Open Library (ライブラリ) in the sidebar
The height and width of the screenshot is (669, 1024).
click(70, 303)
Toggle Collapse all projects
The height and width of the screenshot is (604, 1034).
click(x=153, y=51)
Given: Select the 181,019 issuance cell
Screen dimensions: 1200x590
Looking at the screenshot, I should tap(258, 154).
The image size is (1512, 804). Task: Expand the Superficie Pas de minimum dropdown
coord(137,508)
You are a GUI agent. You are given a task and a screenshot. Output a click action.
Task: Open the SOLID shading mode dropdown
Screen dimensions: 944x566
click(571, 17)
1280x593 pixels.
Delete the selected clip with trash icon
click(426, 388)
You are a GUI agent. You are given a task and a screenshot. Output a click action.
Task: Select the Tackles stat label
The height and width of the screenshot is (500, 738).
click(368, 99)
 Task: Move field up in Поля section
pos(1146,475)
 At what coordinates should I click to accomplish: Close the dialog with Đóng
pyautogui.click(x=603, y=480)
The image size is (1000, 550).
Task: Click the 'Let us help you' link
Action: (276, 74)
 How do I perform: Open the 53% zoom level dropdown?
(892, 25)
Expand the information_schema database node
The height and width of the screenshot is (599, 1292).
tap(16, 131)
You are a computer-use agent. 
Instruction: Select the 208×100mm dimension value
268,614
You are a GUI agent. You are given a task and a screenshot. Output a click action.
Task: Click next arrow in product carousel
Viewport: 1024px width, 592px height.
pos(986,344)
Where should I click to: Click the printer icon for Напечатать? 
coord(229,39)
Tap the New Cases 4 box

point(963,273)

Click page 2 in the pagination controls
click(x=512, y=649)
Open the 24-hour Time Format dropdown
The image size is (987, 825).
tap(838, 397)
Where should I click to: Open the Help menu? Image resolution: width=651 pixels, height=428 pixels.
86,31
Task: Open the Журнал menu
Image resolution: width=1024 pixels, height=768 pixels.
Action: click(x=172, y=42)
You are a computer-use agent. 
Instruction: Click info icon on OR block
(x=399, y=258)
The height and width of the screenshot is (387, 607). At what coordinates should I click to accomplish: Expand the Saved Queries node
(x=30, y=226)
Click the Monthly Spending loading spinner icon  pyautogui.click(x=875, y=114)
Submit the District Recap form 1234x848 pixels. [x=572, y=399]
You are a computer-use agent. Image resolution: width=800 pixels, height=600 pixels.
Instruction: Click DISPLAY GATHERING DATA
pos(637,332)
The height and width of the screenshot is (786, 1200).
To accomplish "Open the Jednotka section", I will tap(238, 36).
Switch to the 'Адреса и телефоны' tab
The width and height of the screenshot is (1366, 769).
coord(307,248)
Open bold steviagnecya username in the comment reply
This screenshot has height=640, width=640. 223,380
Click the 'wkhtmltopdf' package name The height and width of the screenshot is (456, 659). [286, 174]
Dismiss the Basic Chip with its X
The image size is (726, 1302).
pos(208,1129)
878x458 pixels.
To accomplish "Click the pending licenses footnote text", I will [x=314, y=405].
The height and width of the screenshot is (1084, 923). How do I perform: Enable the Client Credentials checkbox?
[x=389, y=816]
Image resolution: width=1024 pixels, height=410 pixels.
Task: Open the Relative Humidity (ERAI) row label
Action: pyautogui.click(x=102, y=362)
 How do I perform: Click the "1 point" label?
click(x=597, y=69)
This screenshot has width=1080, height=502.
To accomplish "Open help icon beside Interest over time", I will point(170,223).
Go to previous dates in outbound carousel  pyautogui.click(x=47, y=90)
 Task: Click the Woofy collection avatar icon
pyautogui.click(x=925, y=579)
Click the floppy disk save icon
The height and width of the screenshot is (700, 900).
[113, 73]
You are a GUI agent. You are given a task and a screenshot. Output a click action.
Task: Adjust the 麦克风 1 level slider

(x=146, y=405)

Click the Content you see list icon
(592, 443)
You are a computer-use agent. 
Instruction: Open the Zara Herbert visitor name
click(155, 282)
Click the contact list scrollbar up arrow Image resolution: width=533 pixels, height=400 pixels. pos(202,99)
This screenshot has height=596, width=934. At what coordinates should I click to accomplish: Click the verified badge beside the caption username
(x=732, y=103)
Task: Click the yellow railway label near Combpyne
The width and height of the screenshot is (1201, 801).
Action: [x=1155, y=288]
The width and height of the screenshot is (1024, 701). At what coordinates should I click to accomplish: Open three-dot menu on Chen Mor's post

◆ ◆ ◆ ◆ ◆ ◆ ◆

§ Task item
The answer should be the complete set of records, printed exactly.

§ Answer box
Open Library (ライブラリ) in the sidebar
The height and width of the screenshot is (669, 1024).
click(70, 303)
Toggle Collapse all projects
The height and width of the screenshot is (604, 1034).
click(x=153, y=51)
Given: Select the 181,019 issuance cell
Screen dimensions: 1200x590
Looking at the screenshot, I should tap(258, 154).
The image size is (1512, 804). Task: Expand the Superficie Pas de minimum dropdown
coord(137,508)
You are a GUI agent. You are given a task and a screenshot. Output a click action.
Task: Open the SOLID shading mode dropdown
Screen dimensions: 944x566
click(571, 17)
1280x593 pixels.
Delete the selected clip with trash icon
click(426, 388)
You are a GUI agent. You are given a task and a screenshot. Output a click action.
Task: Select the Tackles stat label
The height and width of the screenshot is (500, 738).
click(368, 99)
 Task: Move field up in Поля section
pos(1146,475)
 At what coordinates should I click to accomplish: Close the dialog with Đóng
pyautogui.click(x=603, y=480)
The image size is (1000, 550).
Task: Click the 'Let us help you' link
Action: (276, 74)
 How do I perform: Open the 53% zoom level dropdown?
(892, 25)
Expand the information_schema database node
The height and width of the screenshot is (599, 1292).
tap(16, 131)
You are a computer-use agent. 
Instruction: Select the 208×100mm dimension value
268,614
You are a GUI agent. You are given a task and a screenshot. Output a click action.
Task: Click next arrow in product carousel
Viewport: 1024px width, 592px height.
pos(986,344)
Where should I click to: Click the printer icon for Напечатать? 
coord(229,39)
Tap the New Cases 4 box

point(963,273)

Click page 2 in the pagination controls
click(x=512, y=649)
Open the 24-hour Time Format dropdown
The image size is (987, 825).
tap(838, 397)
Where should I click to: Open the Help menu? Image resolution: width=651 pixels, height=428 pixels.
86,31
Task: Open the Журнал menu
Image resolution: width=1024 pixels, height=768 pixels.
Action: click(x=172, y=42)
You are a computer-use agent. 
Instruction: Click info icon on OR block
(x=399, y=258)
The height and width of the screenshot is (387, 607). At what coordinates should I click to accomplish: Expand the Saved Queries node
(x=30, y=226)
Click the Monthly Spending loading spinner icon  pyautogui.click(x=875, y=114)
Submit the District Recap form 1234x848 pixels. [x=572, y=399]
You are a computer-use agent. Image resolution: width=800 pixels, height=600 pixels.
Instruction: Click DISPLAY GATHERING DATA
pos(637,332)
The height and width of the screenshot is (786, 1200).
To accomplish "Open the Jednotka section", I will tap(238, 36).
Switch to the 'Адреса и телефоны' tab
The width and height of the screenshot is (1366, 769).
coord(307,248)
Open bold steviagnecya username in the comment reply
This screenshot has height=640, width=640. 223,380
Click the 'wkhtmltopdf' package name The height and width of the screenshot is (456, 659). [286, 174]
Dismiss the Basic Chip with its X
The image size is (726, 1302).
pos(208,1129)
878x458 pixels.
To accomplish "Click the pending licenses footnote text", I will [x=314, y=405].
The height and width of the screenshot is (1084, 923). How do I perform: Enable the Client Credentials checkbox?
[x=389, y=816]
Image resolution: width=1024 pixels, height=410 pixels.
Task: Open the Relative Humidity (ERAI) row label
Action: pyautogui.click(x=102, y=362)
 How do I perform: Click the "1 point" label?
click(x=597, y=69)
This screenshot has width=1080, height=502.
To accomplish "Open help icon beside Interest over time", I will point(170,223).
Go to previous dates in outbound carousel  pyautogui.click(x=47, y=90)
 Task: Click the Woofy collection avatar icon
pyautogui.click(x=925, y=579)
Click the floppy disk save icon
The height and width of the screenshot is (700, 900).
[113, 73]
You are a GUI agent. You are given a task and a screenshot. Output a click action.
Task: Adjust the 麦克风 1 level slider

(x=146, y=405)

Click the Content you see list icon
(592, 443)
You are a computer-use agent. 
Instruction: Open the Zara Herbert visitor name
click(155, 282)
Click the contact list scrollbar up arrow Image resolution: width=533 pixels, height=400 pixels. pos(202,99)
This screenshot has height=596, width=934. At what coordinates should I click to accomplish: Click the verified badge beside the caption username
(x=732, y=103)
Task: Click the yellow railway label near Combpyne
The width and height of the screenshot is (1201, 801).
Action: [x=1155, y=288]
The width and height of the screenshot is (1024, 701). At what coordinates should I click to accomplish: Open three-dot menu on Chen Mor's post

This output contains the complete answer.